A Comissão Nacional Eleitoral (CNE) de Angola publicou os resultados da segunda contagem provisória dos resultados das eleições angolanas e voltou a colocar o MPLA em primeiro lugar, com 61,10% dos votos. Na prática, os resultados têm um valor praticamente final, uma vez que foram até agora escrutinados 97,82% dos eleitores e 97,38% das mesas eleitorais. Assim, está consumada a vitória eleitoral do MPLA e a eleição de João Lourenço como o sucessor de José Eduardo dos Santos como Presidente de Angola.

Em segundo lugar ficou a UNITA, com 26,71% dos votos.

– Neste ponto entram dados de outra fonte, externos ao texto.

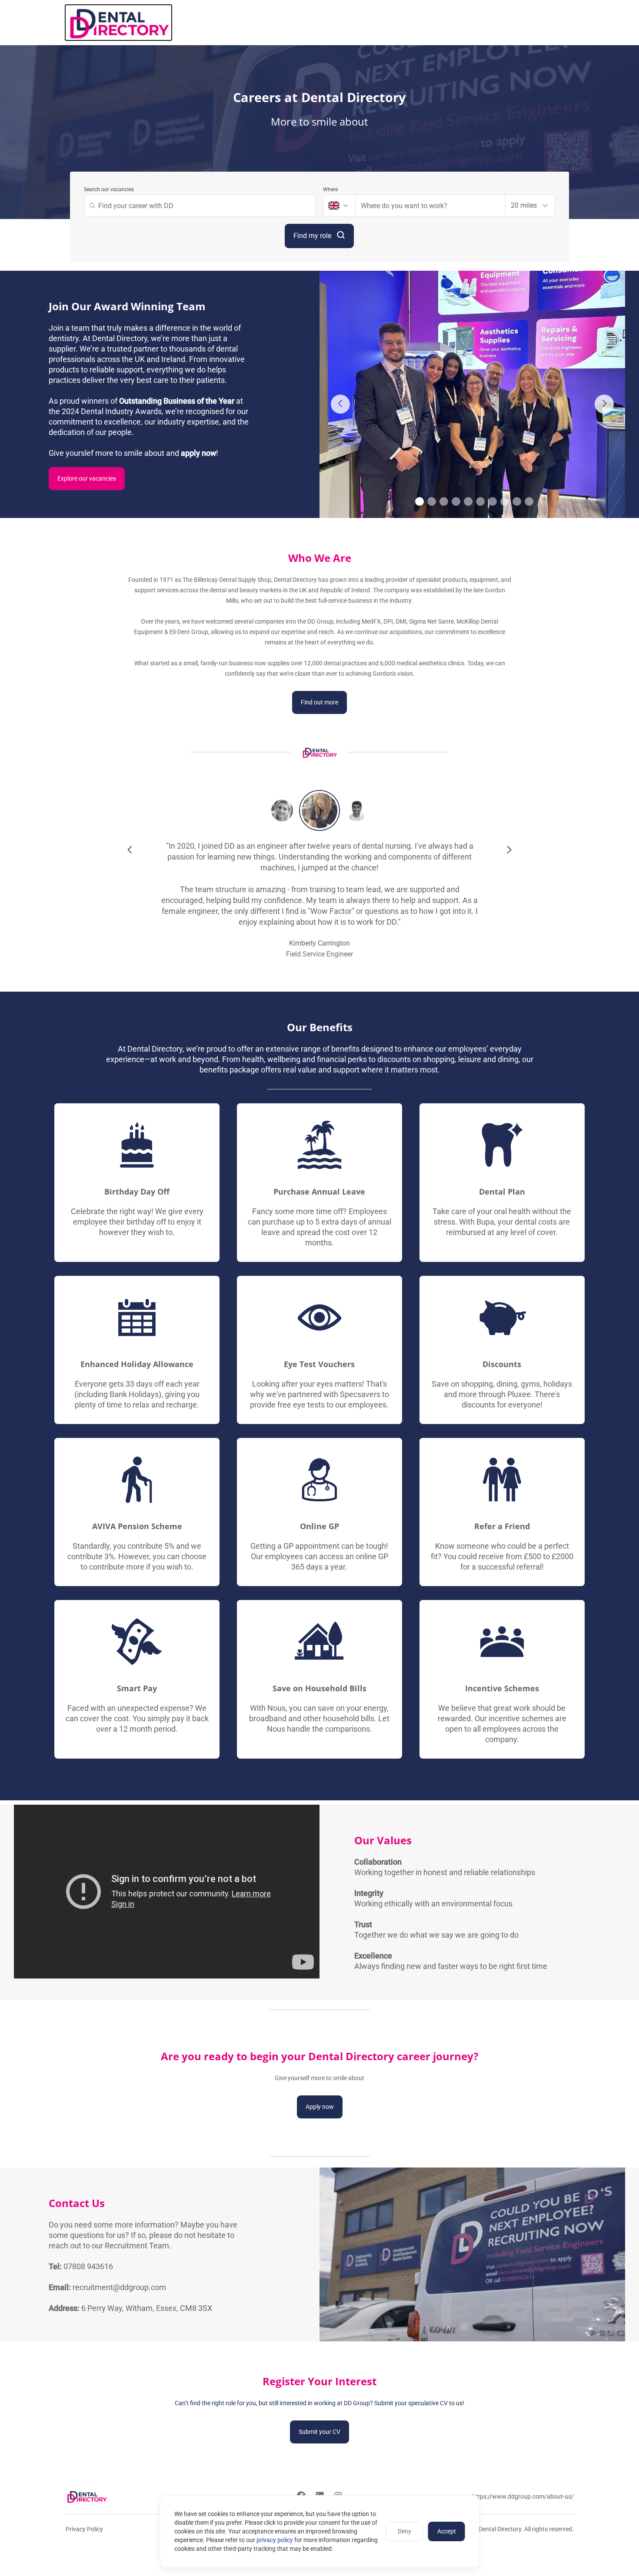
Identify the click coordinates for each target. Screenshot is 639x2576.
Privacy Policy (84, 2529)
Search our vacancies (109, 189)
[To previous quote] (130, 850)
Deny (404, 2531)
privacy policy (274, 2539)
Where (330, 189)
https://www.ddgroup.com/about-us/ (523, 2496)
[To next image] (604, 404)
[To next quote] (509, 850)
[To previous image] (340, 404)
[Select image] (419, 501)
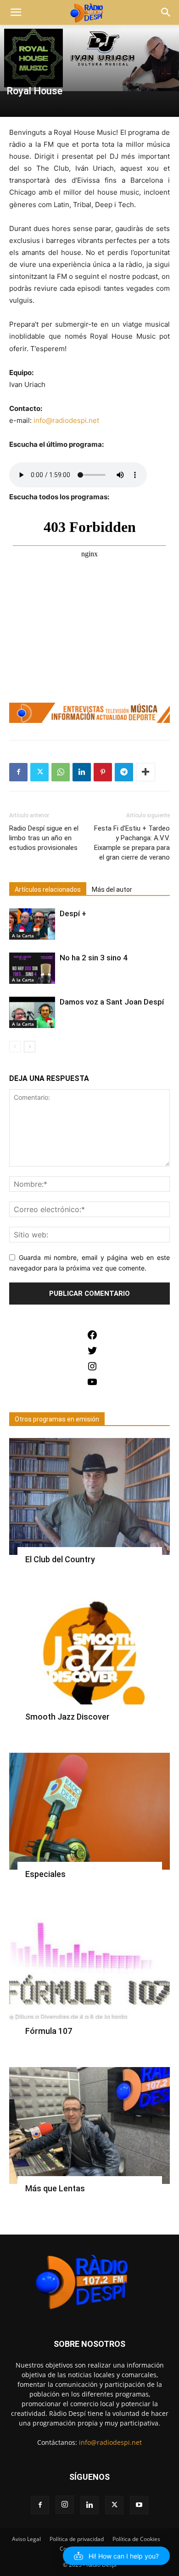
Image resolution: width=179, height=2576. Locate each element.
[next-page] (29, 1046)
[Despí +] (32, 924)
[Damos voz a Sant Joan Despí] (32, 1012)
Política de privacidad (77, 2539)
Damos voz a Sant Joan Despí (112, 1001)
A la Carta (23, 935)
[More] (145, 772)
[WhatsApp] (60, 772)
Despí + (73, 913)
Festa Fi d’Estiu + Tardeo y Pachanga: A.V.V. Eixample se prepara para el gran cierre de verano (132, 842)
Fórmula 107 (48, 2031)
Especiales (45, 1874)
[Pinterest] (103, 772)
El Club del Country (60, 1559)
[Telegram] (124, 772)
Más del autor (112, 889)
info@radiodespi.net (110, 2442)
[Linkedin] (82, 772)
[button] (15, 12)
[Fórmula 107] (89, 1968)
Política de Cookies (136, 2539)
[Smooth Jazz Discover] (89, 1653)
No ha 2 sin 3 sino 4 (94, 957)
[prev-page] (15, 1046)
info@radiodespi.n (63, 420)
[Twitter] (39, 772)
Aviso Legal (26, 2539)
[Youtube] (139, 2505)
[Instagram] (65, 2504)
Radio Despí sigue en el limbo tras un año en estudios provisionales (43, 838)
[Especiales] (89, 1811)
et (96, 420)
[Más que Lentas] (89, 2125)
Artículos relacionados (48, 889)
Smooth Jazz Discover (67, 1716)
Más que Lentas (55, 2188)
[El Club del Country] (89, 1496)
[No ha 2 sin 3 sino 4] (32, 968)
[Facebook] (18, 772)
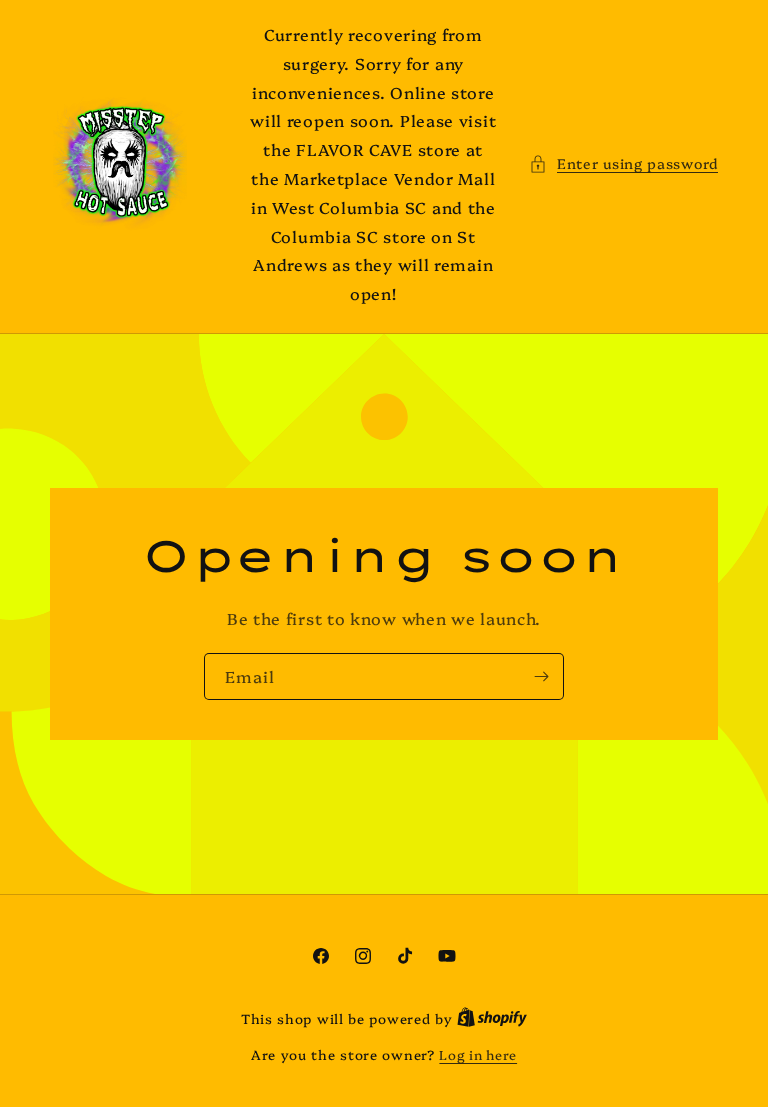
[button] (623, 163)
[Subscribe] (541, 676)
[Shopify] (492, 1018)
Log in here (478, 1054)
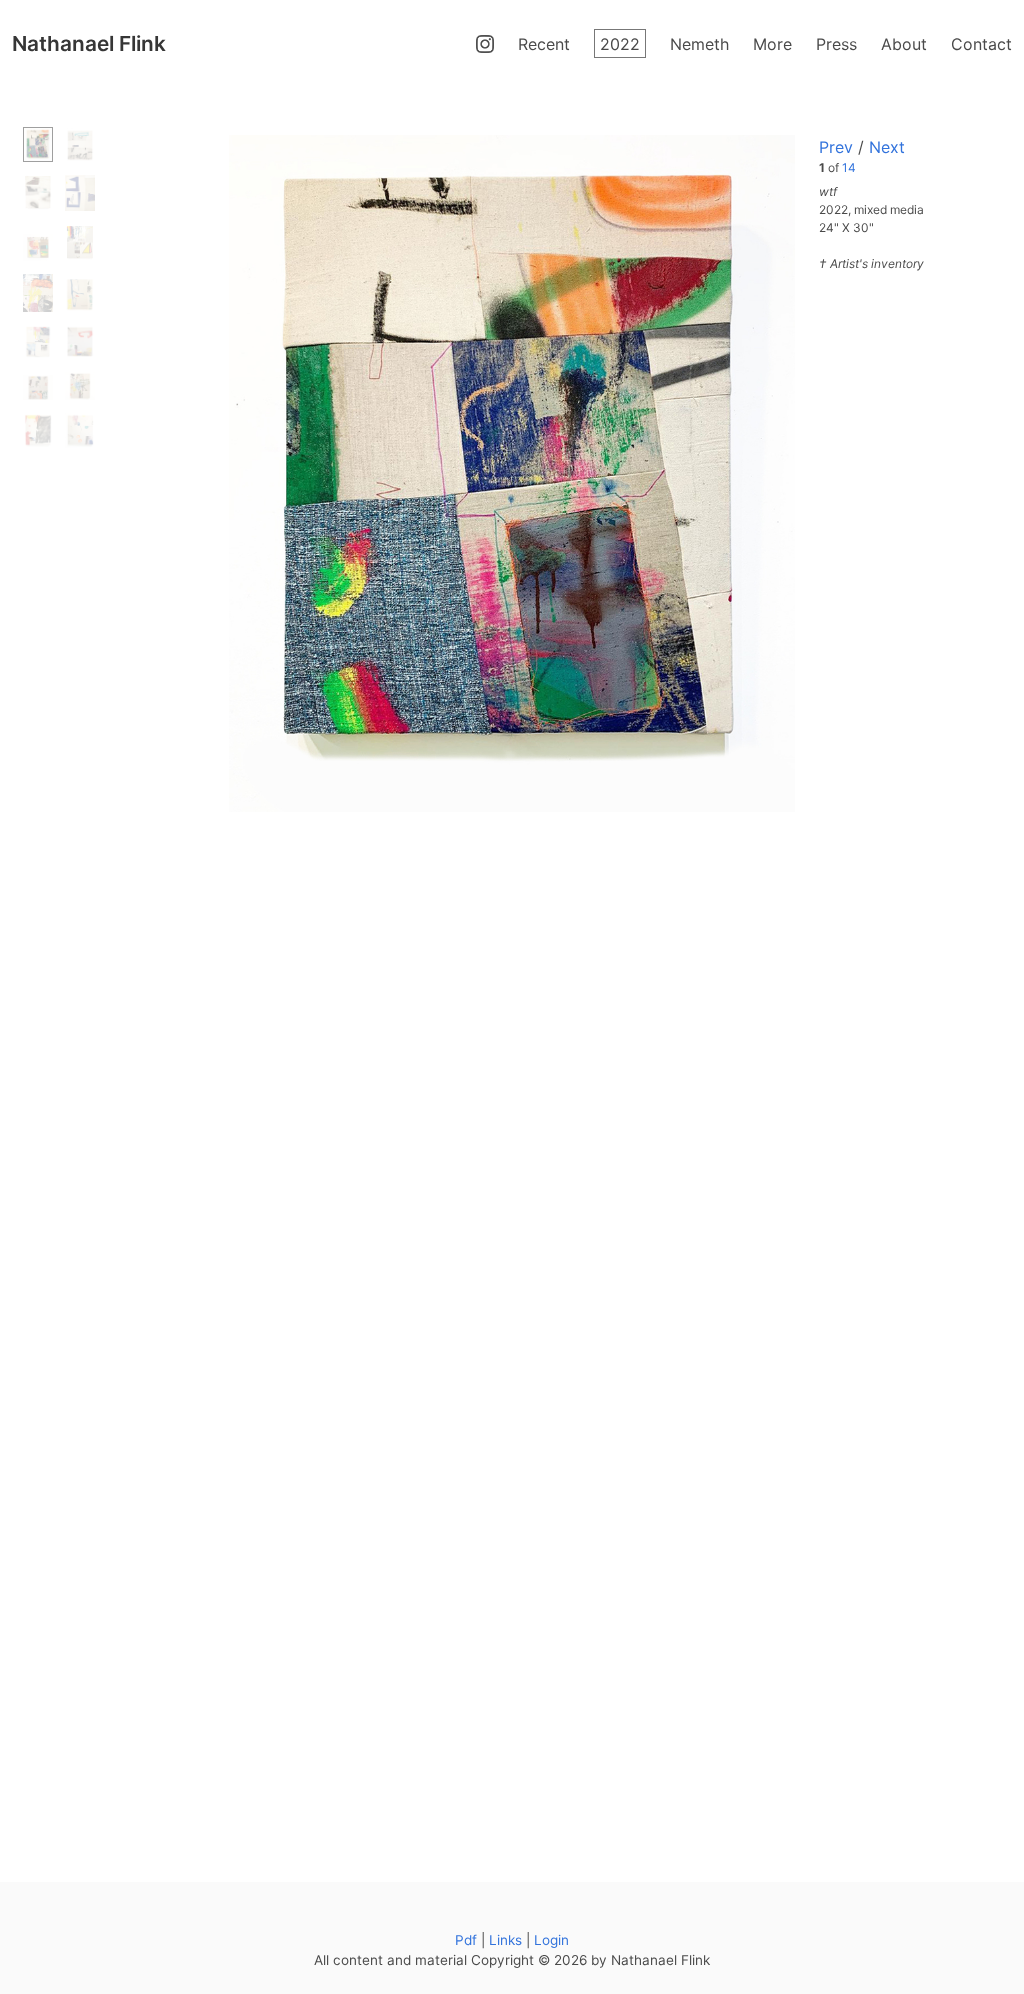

Em terceiro, a CASA-CE com 9,46%. Depois, o PRS com 1,33%, a FNLA com 0,90% e a APN com 0,49%.

Isto quer dizer que o MPLA vai ficar com 150 deputados, segundo números do CNE. Assim sendo, o MPLA desce para o seu pior resultado em eleições, mas continua a manter uma maioria qualificada, já que tem 68,2% dos deputados — ou seja, ligeiramente acima dos 66% necessários para convocar um referendo ou propor alterações à Constituição.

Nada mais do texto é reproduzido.